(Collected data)
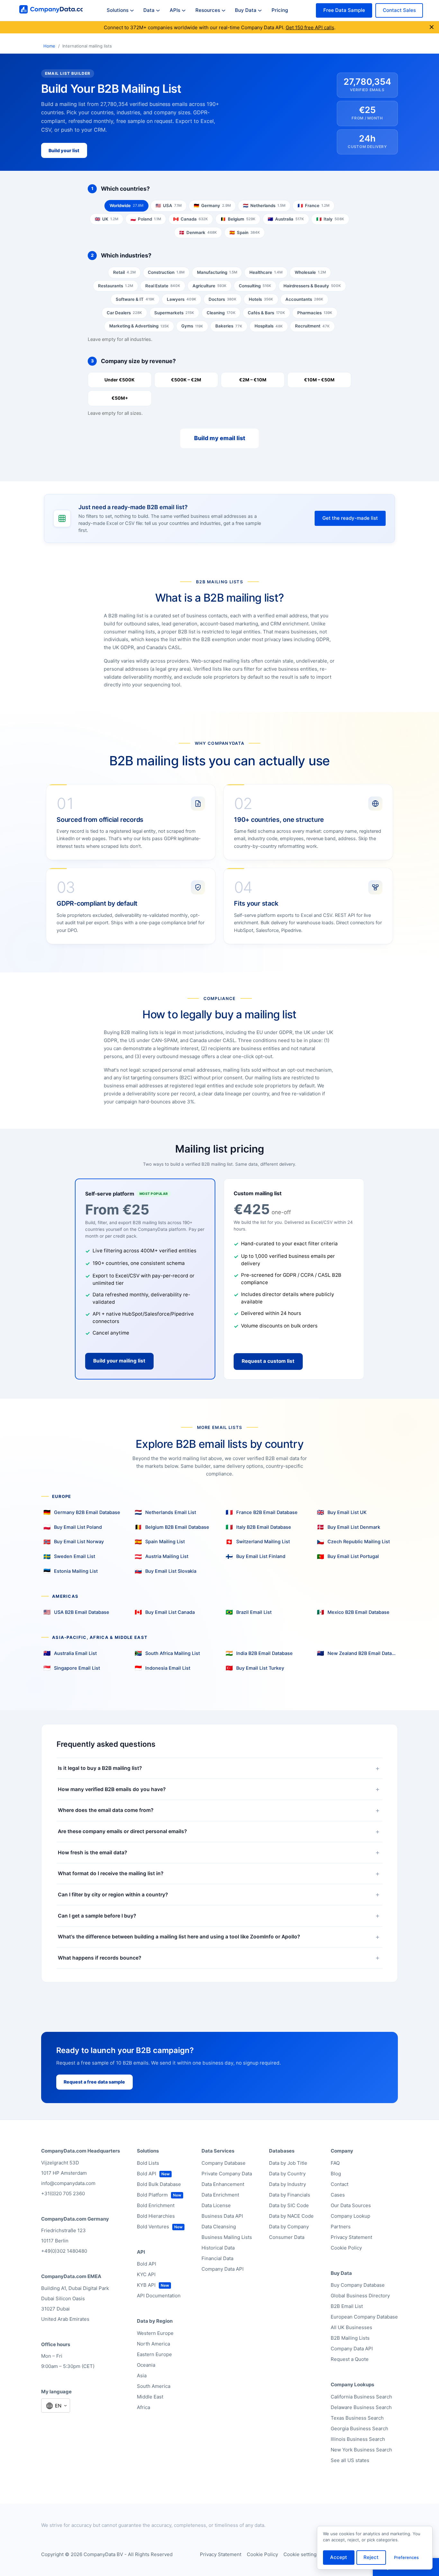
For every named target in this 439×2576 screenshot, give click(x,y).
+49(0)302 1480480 (64, 2251)
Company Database (224, 2163)
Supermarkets (174, 312)
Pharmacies (314, 312)
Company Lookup (350, 2216)
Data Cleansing (219, 2227)
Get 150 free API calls (310, 27)
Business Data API (222, 2216)
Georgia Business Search (359, 2428)
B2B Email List (347, 2306)
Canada (190, 219)
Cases (338, 2195)
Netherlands (264, 205)
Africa (143, 2407)
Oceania (146, 2365)
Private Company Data (227, 2174)
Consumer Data (286, 2237)
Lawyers (181, 299)
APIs (175, 10)
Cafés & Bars (266, 312)
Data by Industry (287, 2184)
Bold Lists (148, 2163)
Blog (336, 2174)
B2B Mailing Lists (350, 2338)
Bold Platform (152, 2195)
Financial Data (217, 2258)
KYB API (146, 2285)
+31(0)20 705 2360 (63, 2193)
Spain (244, 232)
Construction (166, 272)
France (313, 205)
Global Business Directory (360, 2296)
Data (149, 10)
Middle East (150, 2397)
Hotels (261, 299)
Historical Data (218, 2248)
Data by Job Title (288, 2163)
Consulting (255, 285)
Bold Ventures (153, 2227)
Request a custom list (268, 1361)
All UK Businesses (351, 2327)
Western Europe (155, 2333)
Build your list (64, 150)
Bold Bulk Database (159, 2184)
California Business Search (361, 2397)
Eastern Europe (154, 2354)
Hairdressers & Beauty (312, 285)
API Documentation (159, 2296)
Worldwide (126, 205)
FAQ (335, 2163)
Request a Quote (350, 2359)
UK (106, 219)
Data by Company (289, 2227)
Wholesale (310, 272)
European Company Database (364, 2317)
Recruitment (312, 325)
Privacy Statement (351, 2237)
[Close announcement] (432, 27)
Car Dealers (124, 312)
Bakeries (228, 325)
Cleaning (221, 312)
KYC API (146, 2274)
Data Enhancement (223, 2184)
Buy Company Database (358, 2285)
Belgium (237, 219)
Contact (339, 2184)
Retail (124, 272)
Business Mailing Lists (227, 2237)
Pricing (280, 10)
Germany (212, 205)
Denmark (198, 232)
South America (153, 2386)
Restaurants (115, 285)
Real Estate (162, 285)
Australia (286, 219)
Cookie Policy (346, 2248)
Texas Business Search (357, 2418)
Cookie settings (301, 2554)
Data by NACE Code (291, 2216)
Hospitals (269, 325)
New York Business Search (361, 2450)
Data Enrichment (220, 2195)
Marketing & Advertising (139, 325)
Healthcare (265, 272)
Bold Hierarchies (156, 2216)
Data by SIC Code (289, 2205)
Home (49, 45)
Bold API (146, 2174)
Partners (341, 2227)
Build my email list (219, 438)
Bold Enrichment (156, 2205)
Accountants (304, 299)
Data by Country (287, 2174)
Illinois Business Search (358, 2439)
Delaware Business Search (361, 2407)
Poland (145, 219)
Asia (142, 2375)
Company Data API (223, 2269)
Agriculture (210, 285)
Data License (216, 2205)
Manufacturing (217, 272)
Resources (207, 10)
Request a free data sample (94, 2081)
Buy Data (245, 10)
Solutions (118, 10)
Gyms (192, 325)
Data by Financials (289, 2195)
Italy (330, 219)
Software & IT (135, 299)
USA (169, 205)
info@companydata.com (68, 2183)
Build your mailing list (119, 1361)
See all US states (350, 2460)
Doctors (223, 299)
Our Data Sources (351, 2205)
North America (153, 2344)
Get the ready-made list (350, 518)
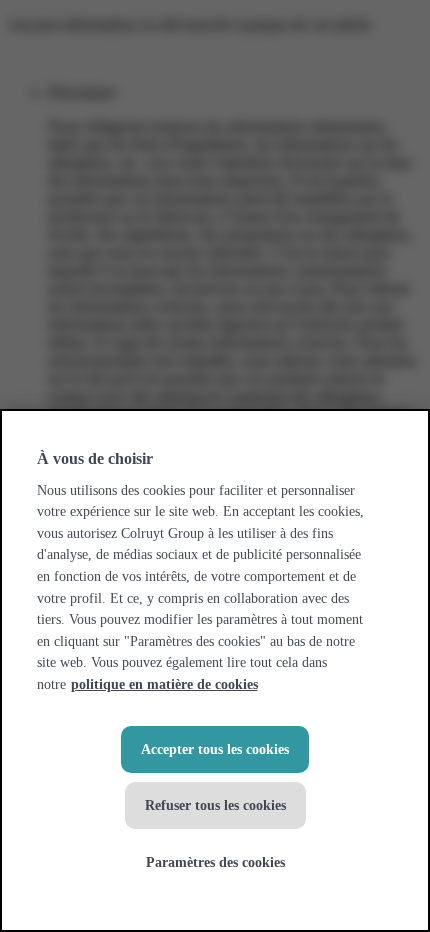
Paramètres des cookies (215, 862)
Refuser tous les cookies (215, 805)
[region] (215, 670)
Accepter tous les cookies (215, 749)
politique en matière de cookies (164, 684)
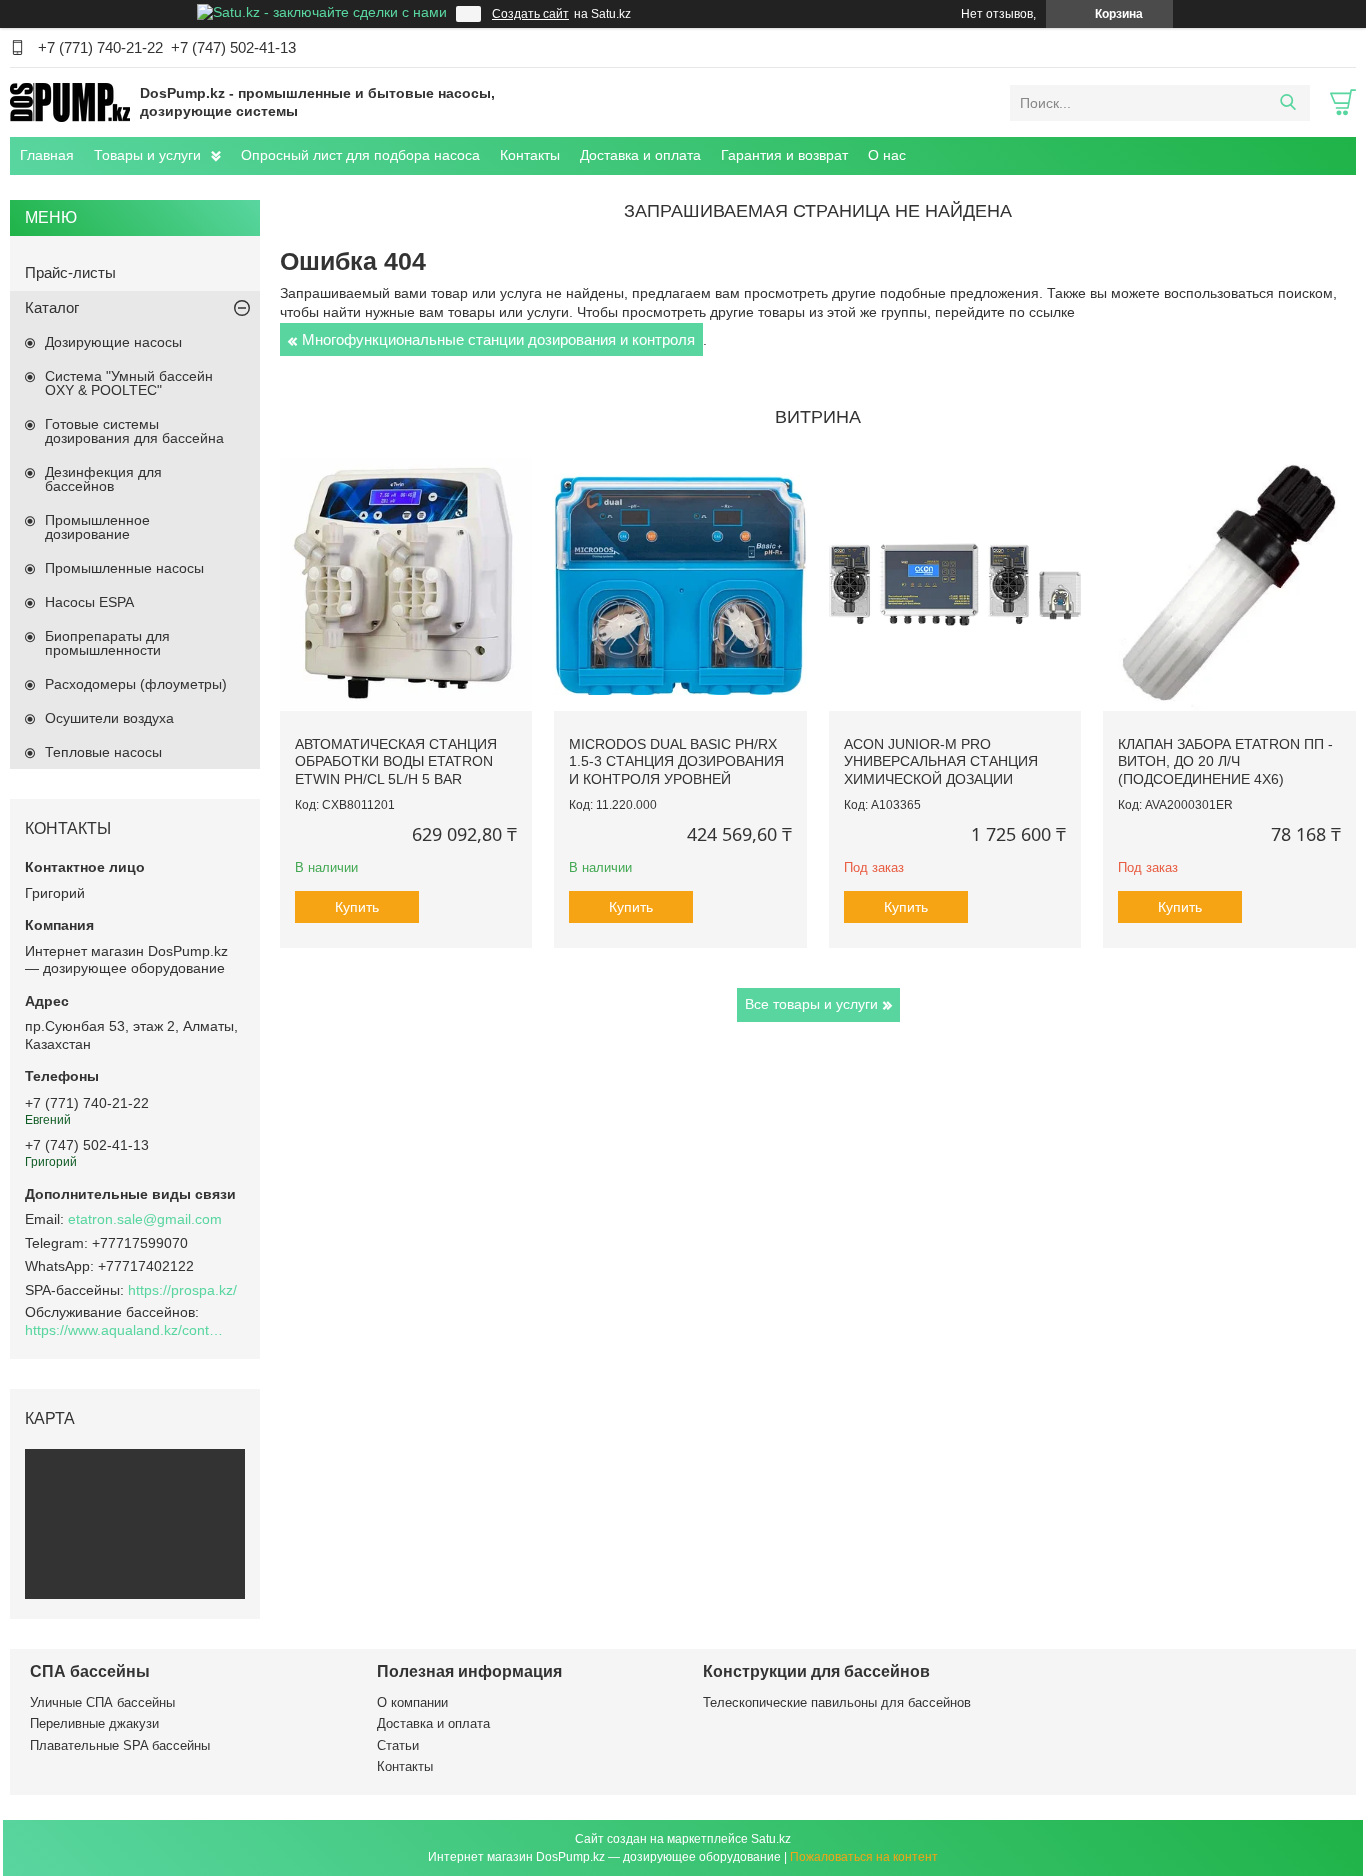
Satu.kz (771, 1839)
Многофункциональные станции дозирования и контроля (498, 339)
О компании (412, 1702)
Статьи (398, 1745)
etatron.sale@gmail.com (145, 1219)
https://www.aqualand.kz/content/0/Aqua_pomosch (125, 1330)
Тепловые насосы (103, 752)
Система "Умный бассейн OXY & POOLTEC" (129, 383)
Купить (357, 907)
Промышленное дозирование (97, 527)
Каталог (52, 307)
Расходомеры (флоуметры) (136, 684)
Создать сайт (530, 14)
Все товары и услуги (811, 1004)
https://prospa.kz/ (182, 1290)
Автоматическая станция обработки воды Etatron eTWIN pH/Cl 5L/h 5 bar (396, 761)
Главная (47, 155)
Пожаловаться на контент (864, 1857)
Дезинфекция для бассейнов (103, 479)
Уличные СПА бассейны (102, 1702)
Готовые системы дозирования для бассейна (134, 431)
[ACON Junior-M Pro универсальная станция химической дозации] (955, 584)
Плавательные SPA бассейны (120, 1745)
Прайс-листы (70, 272)
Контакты (530, 155)
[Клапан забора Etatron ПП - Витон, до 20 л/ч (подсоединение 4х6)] (1229, 584)
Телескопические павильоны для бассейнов (837, 1702)
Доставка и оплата (640, 155)
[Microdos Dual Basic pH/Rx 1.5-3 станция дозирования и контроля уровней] (680, 584)
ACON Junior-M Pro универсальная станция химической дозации (941, 761)
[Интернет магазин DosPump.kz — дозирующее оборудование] (70, 102)
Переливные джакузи (94, 1723)
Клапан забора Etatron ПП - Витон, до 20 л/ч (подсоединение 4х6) (1225, 761)
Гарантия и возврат (784, 155)
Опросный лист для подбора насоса (360, 155)
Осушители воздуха (109, 718)
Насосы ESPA (89, 602)
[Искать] (1287, 103)
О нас (887, 155)
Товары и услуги (147, 155)
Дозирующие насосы (113, 342)
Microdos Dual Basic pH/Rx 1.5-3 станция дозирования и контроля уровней (676, 761)
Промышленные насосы (124, 568)
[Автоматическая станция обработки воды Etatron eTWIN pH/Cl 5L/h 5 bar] (406, 584)
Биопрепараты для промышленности (107, 643)
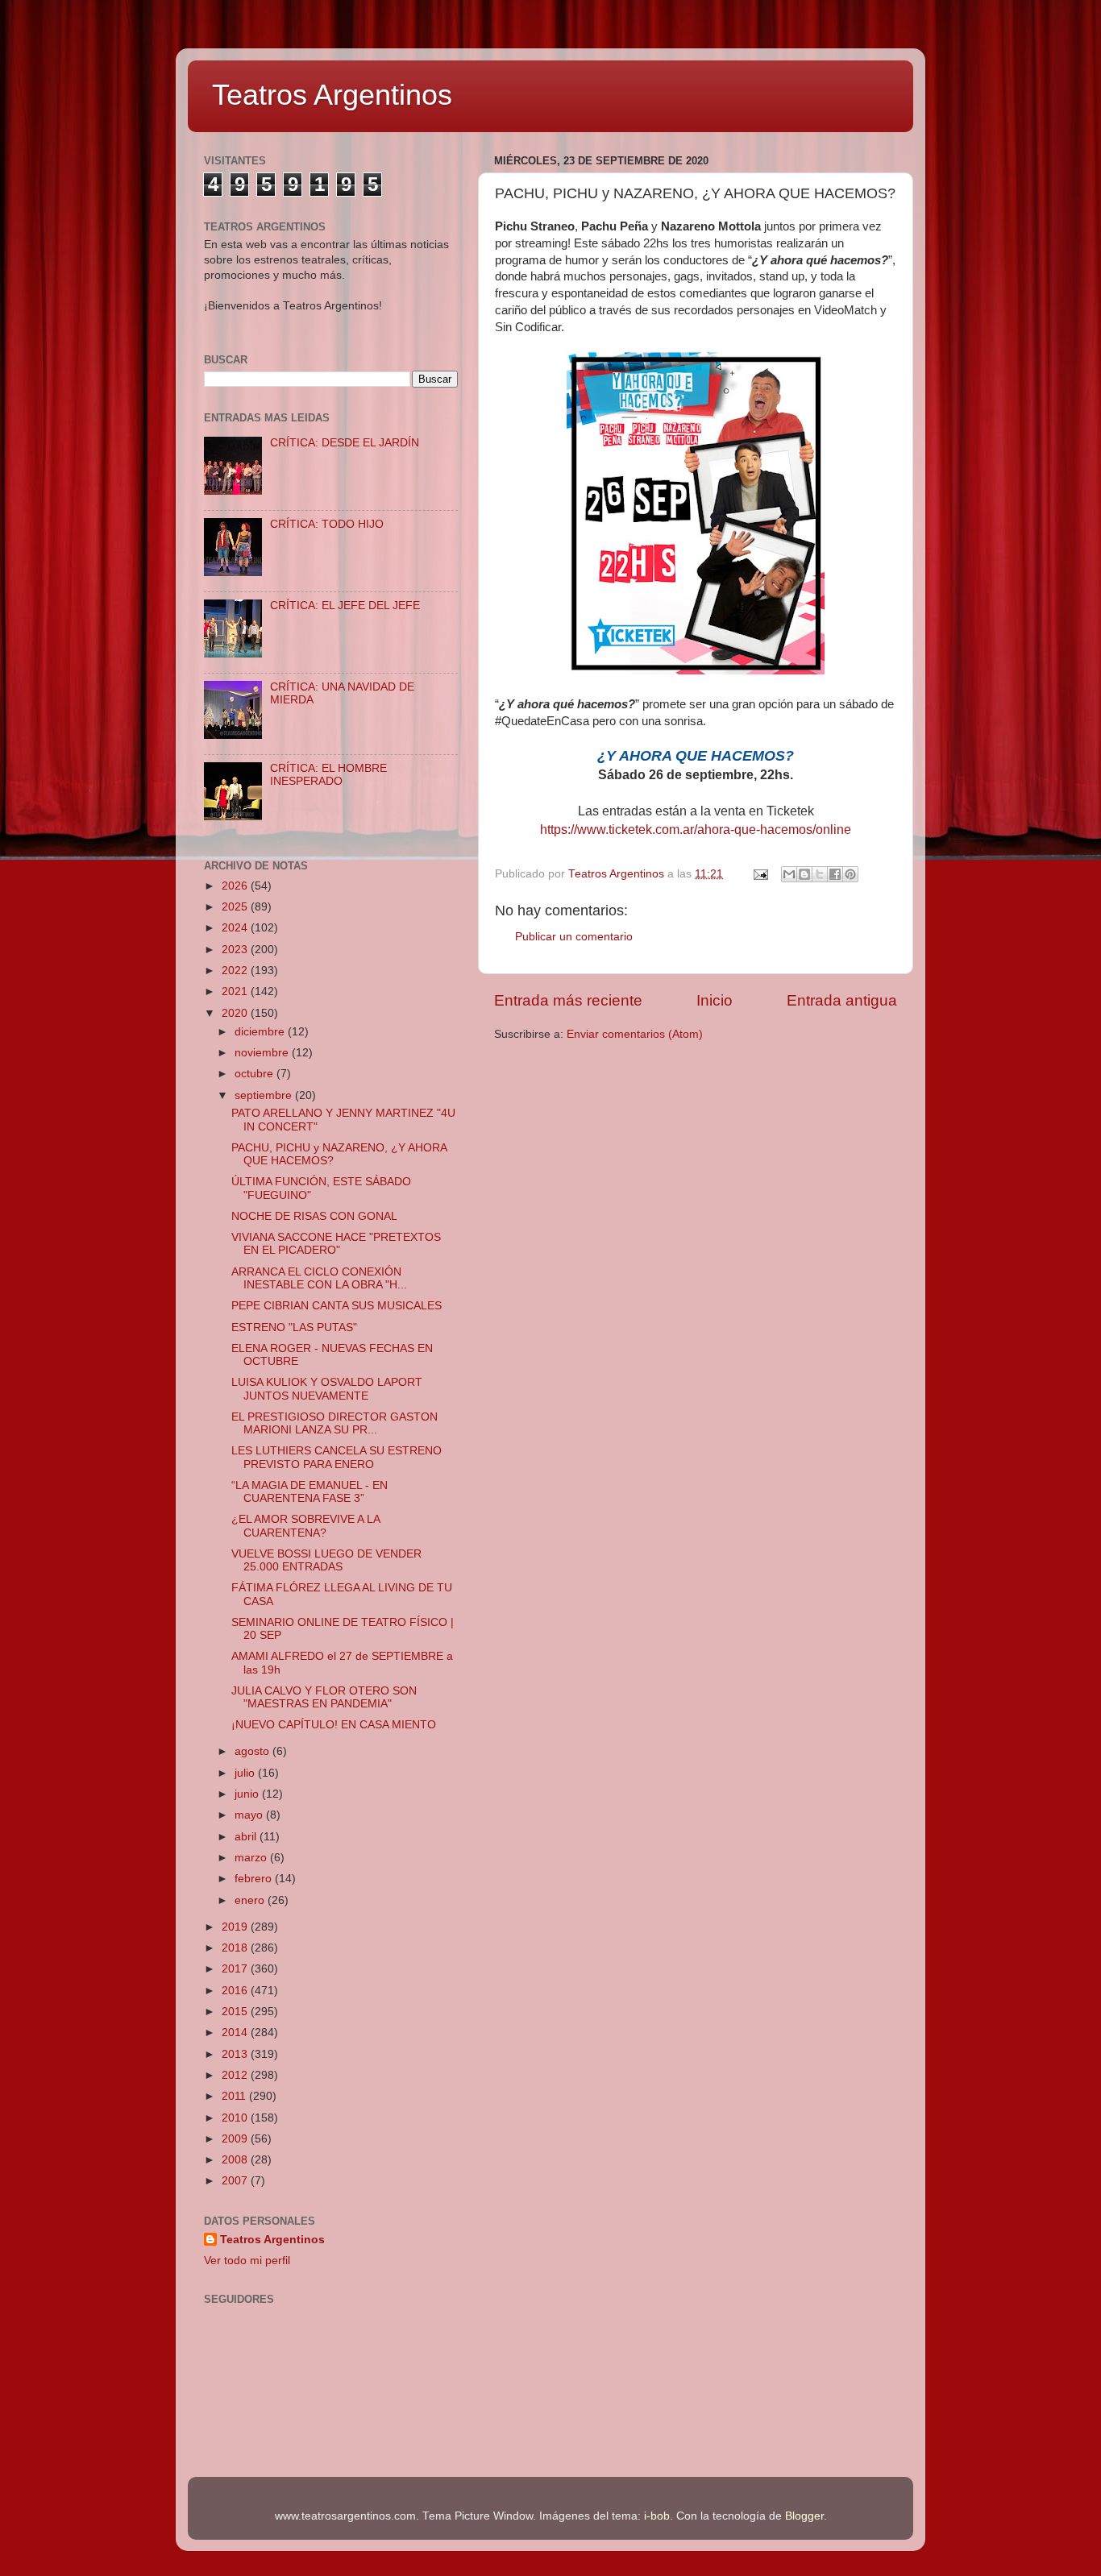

> [Task instructions]:
If a line of the records above holds the string "Microdos", count it; then state only how many such lines there are.

> [Task result]:
2